Can Accelerators Accelerate Local High-Growth Entrepreneurship? Evidence from Venture-Backed Startup Activity


Speaker


Abstract

We examine the impact of seed accelerator programs—fixed-term, cohort-based educational and mentorship programs for startups—on venture-backed seed and early stage technology entrepreneurship in the regions in which they locate. Accelerators are often opened with an eye towards galvanizing technology entrepreneurship activity in the region through provision of peer effects/role models. We use a difference-in-differences approach that utilizes the staggered introduction of such programs combined with matching methods and synthetic control methodologies to assess the impact of an accelerator’s arrival on the number and a volume of early stage VC deals completed in the region. The arrival of an accelerator is associated with a significant increase in the volume of seed and early stage deals, driven primarily by the emergence of new local VC firms.

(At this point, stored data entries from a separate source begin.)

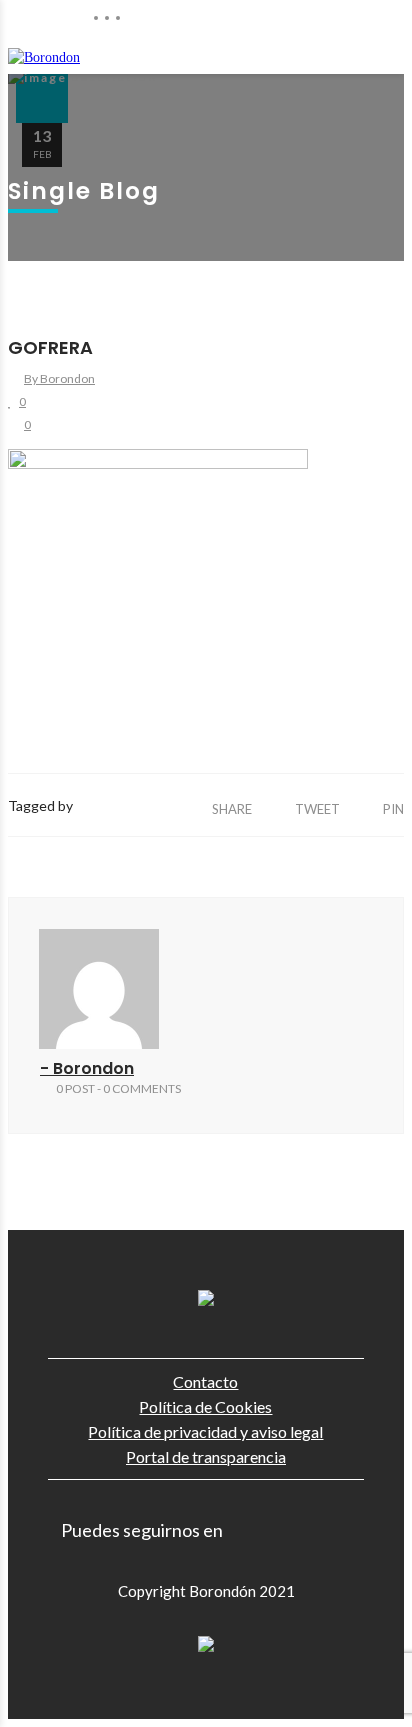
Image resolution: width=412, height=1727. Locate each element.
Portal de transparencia (206, 1456)
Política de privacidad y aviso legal (205, 1431)
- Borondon (87, 1068)
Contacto (205, 1381)
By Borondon (59, 378)
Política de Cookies (205, 1406)
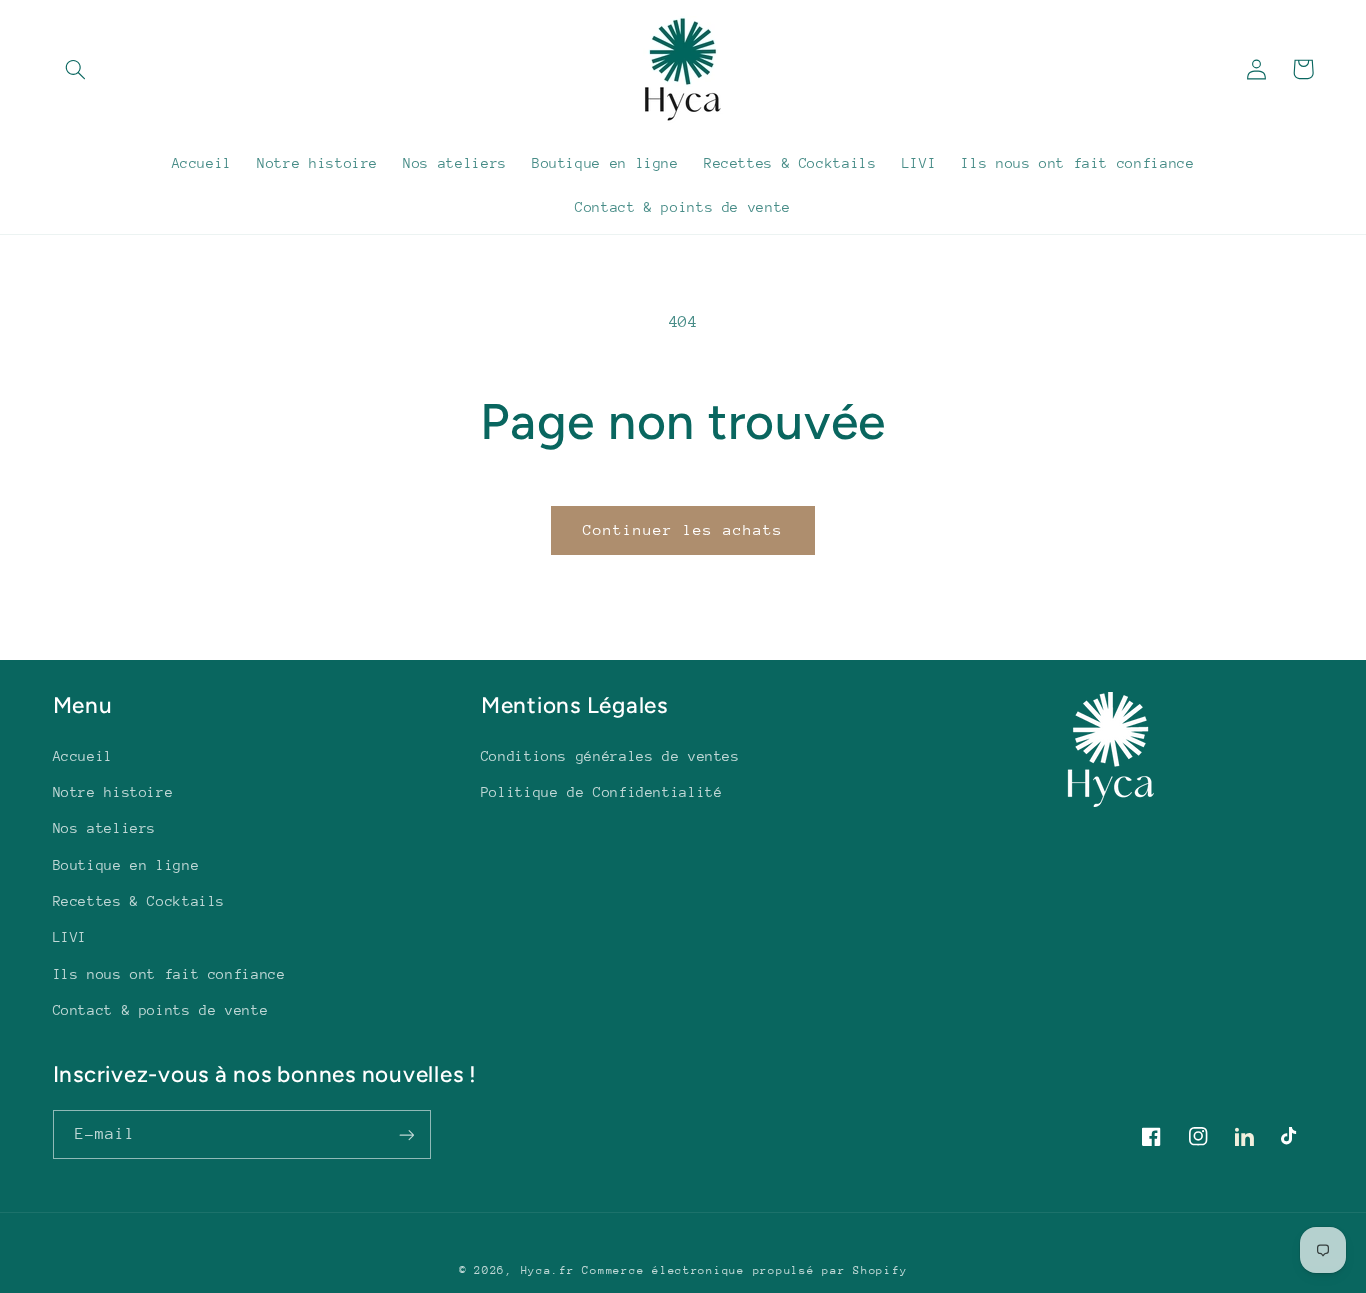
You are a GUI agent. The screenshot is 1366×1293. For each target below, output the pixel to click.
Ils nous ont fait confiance (169, 974)
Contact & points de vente (161, 1010)
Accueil (83, 756)
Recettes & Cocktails (139, 901)
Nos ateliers (105, 828)
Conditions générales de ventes (610, 756)
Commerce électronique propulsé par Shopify (744, 1270)
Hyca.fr (548, 1270)
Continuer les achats (683, 529)
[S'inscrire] (406, 1134)
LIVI (70, 937)
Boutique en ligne (126, 865)
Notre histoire (113, 792)
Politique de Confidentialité (602, 792)
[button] (76, 69)
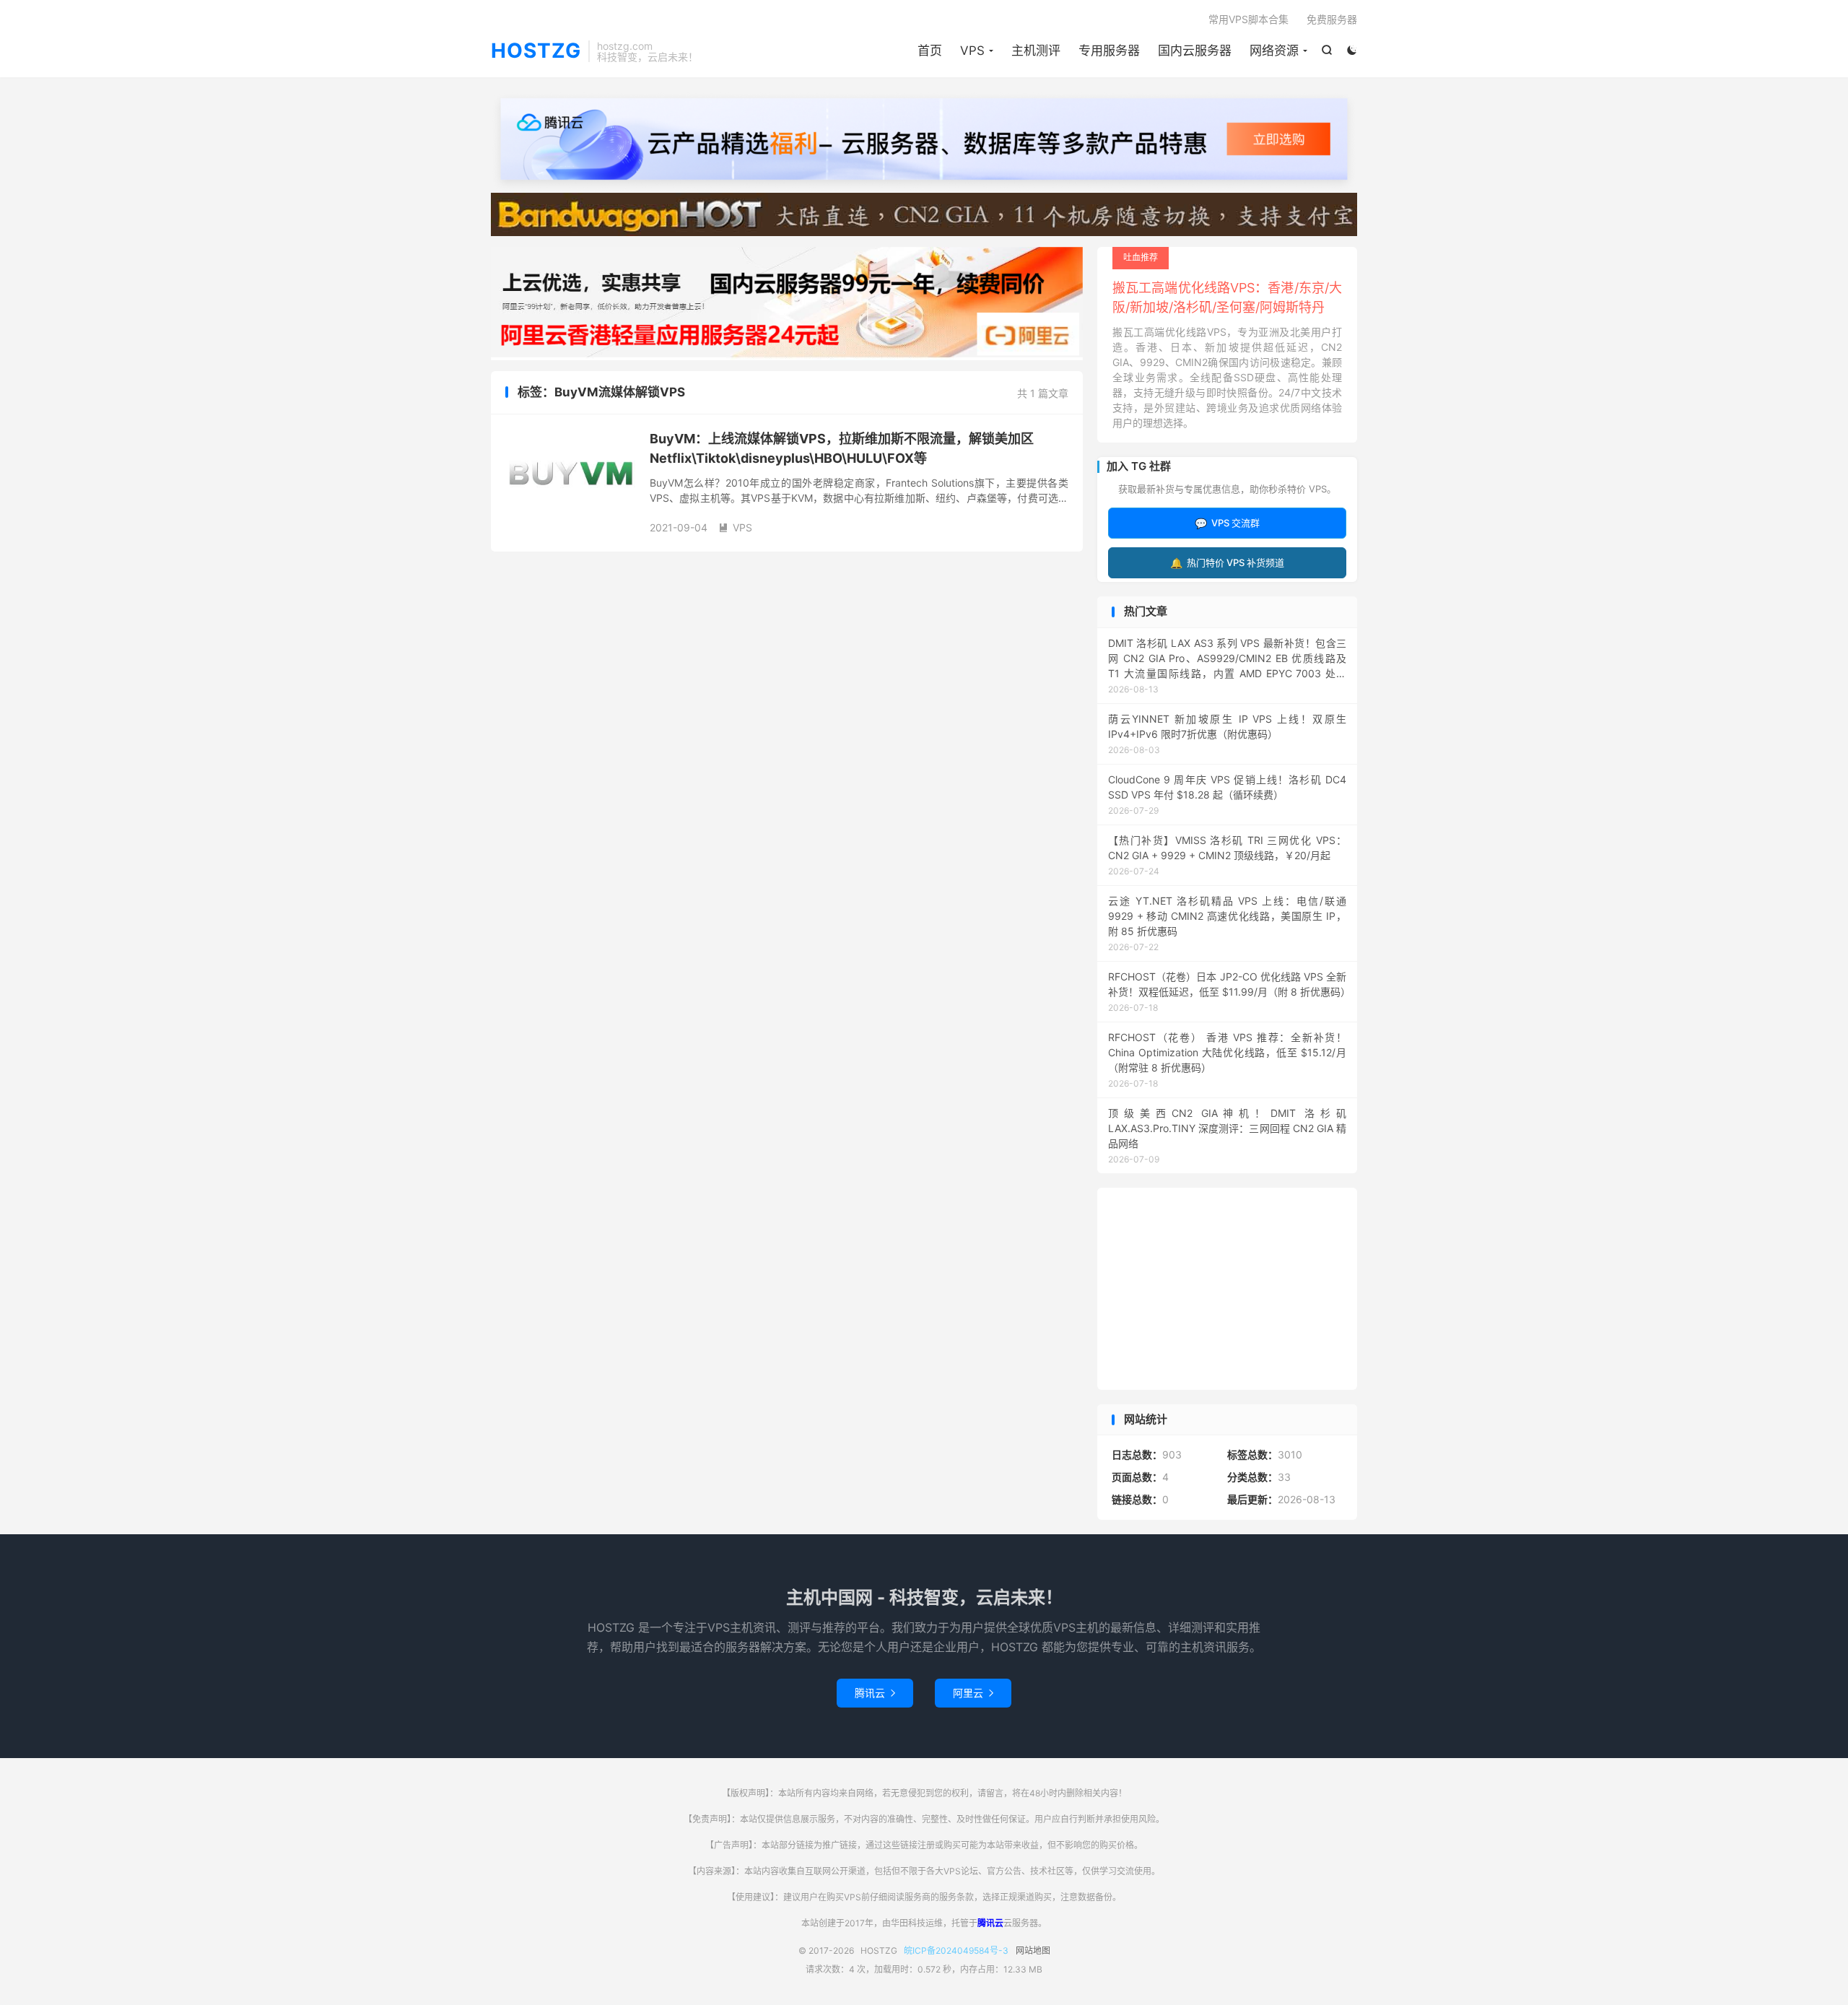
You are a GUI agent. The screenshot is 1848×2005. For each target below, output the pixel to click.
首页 (930, 50)
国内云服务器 (1195, 50)
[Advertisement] (1227, 1289)
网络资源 (1274, 50)
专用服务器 (1109, 50)
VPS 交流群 (1227, 523)
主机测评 (1035, 50)
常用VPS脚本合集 (1248, 19)
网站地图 (1033, 1950)
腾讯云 (875, 1693)
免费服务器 (1332, 19)
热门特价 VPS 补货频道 (1227, 563)
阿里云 (973, 1693)
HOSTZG (536, 51)
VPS (972, 50)
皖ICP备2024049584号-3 (956, 1950)
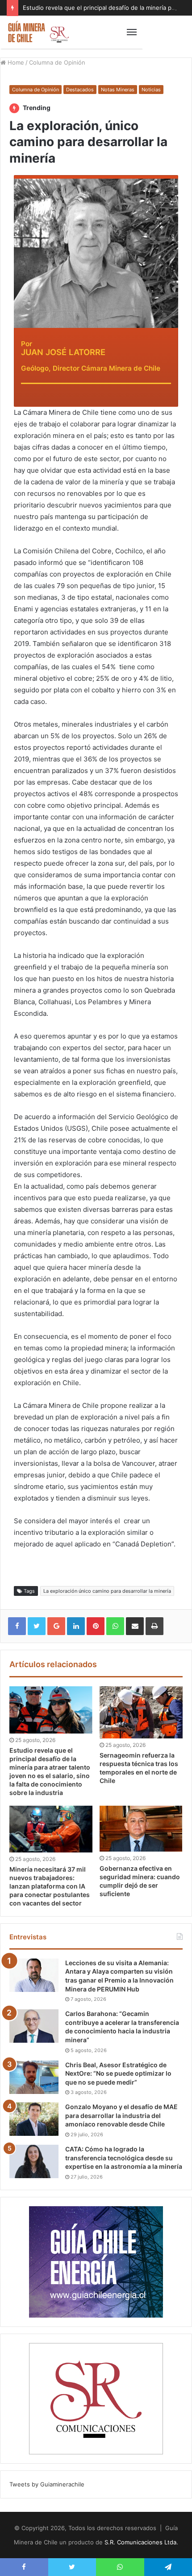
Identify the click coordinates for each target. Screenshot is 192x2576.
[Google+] (56, 1626)
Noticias (151, 89)
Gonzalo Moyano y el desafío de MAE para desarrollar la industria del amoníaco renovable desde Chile (121, 2115)
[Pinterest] (95, 1626)
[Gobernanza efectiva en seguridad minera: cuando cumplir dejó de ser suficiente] (141, 1829)
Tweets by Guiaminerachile (46, 2484)
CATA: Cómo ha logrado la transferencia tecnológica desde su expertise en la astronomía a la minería (123, 2157)
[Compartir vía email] (135, 1626)
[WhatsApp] (115, 1626)
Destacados (80, 89)
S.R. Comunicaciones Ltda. (141, 2542)
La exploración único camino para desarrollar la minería (107, 1591)
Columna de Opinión (57, 62)
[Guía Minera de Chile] (38, 32)
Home (15, 62)
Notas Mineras (117, 89)
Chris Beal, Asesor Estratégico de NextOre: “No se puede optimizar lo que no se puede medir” (118, 2073)
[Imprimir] (154, 1626)
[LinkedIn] (76, 1626)
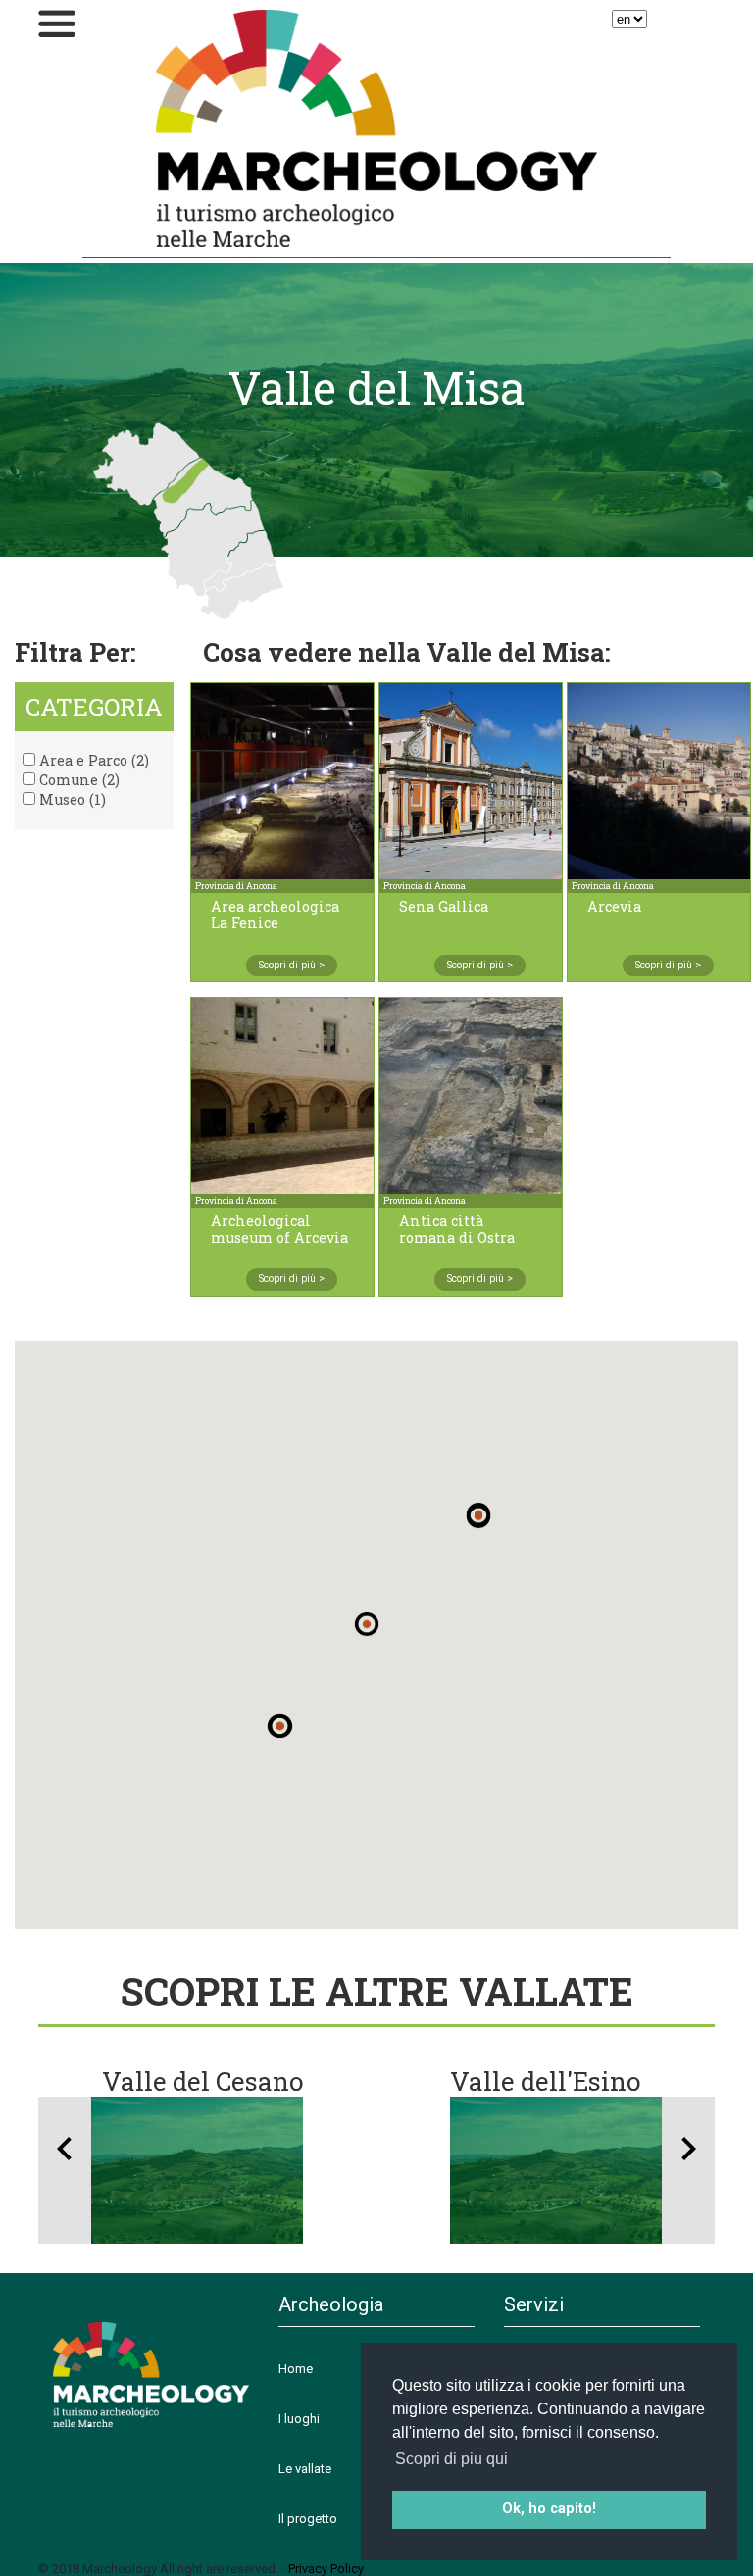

This increase applies to startups that did not go through an accelerator as well, supporting the notion that an accelerator can lead to peer effects and provision of role models in the ecosystem. The findings suggest that the introduction of such programs can have a general effect on the equilibrium of the regions in which they locate, rather than merely an effect of treatment on the treated, and suggests a role for accelerator programs in galvanizing latent regional interest in entrepreneurial activity.